Once you have read The Very Hungry Caterpillar to your students a few times, you are ready to begin group sequencing activities with them. Eric Carle illustrates the steps of a caterpillar becoming a butterfly, and your students can also use these steps for story sequencing practice.
- Ask your students to tell you the steps, in order, of the very hungry caterpillar becoming a butterfly.
- Make sure they begin with the egg.
- As they are telling you these steps, write them in order on a piece of chart paper or poster board. If your students give you any steps out of order, it is important to correct them, so the final product on your paper is in the correct sequence of events.
- When you have the steps written on the chart paper, cut them into sentence strips.
- Pass the sentence strips out to your students.
- Ask students to recreate the story in the correct sequence on the board, using tape or magnets to put it back together.
- To make this activity more difficult for advanced students or older grades, ask students to include the caterpillar's diet in their sequencing. So, instead of just giving you the butterfly life cycle, students will also tell you what he ate on Monday, Tuesday, and so on.

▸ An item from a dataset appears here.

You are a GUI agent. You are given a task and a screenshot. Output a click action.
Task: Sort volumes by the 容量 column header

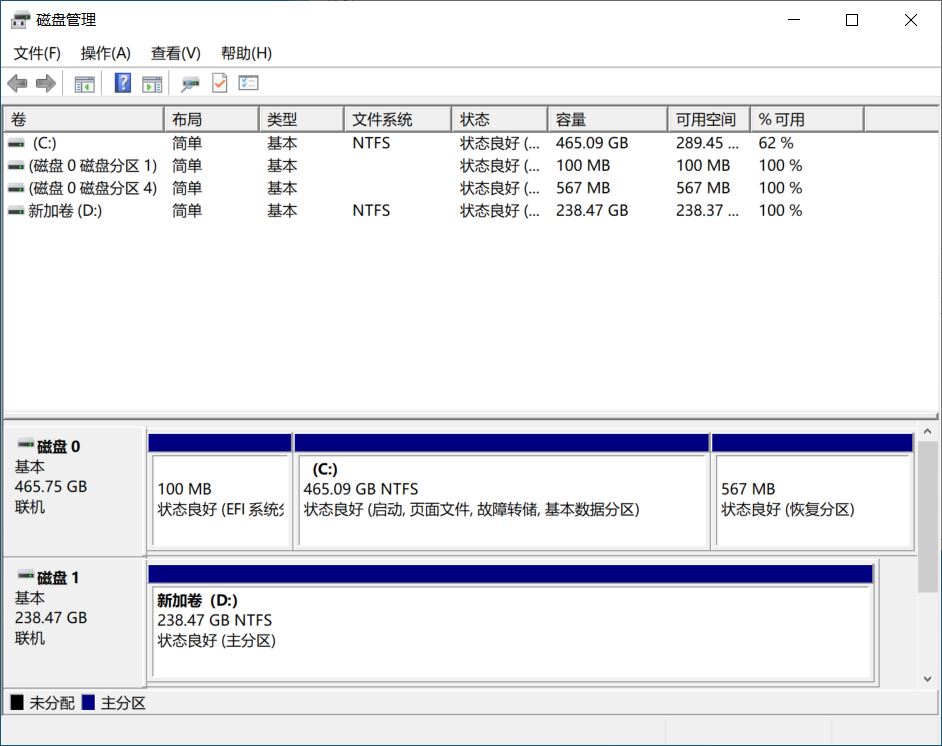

- With younger grades such as kindergarten and first grade, The Very Hungry Caterpillar can also teach students the correct sequence of the days of the week. As a large group, you can write your own version of what the caterpillar ate. Ask students, "What day should we start with?" They should answer, "Sunday" or "Monday" (depending on where you want to start.) Then as a group, you and your students brainstorm different foods the caterpillar could eat on each day. Students can draw illustrations to go with your class's version.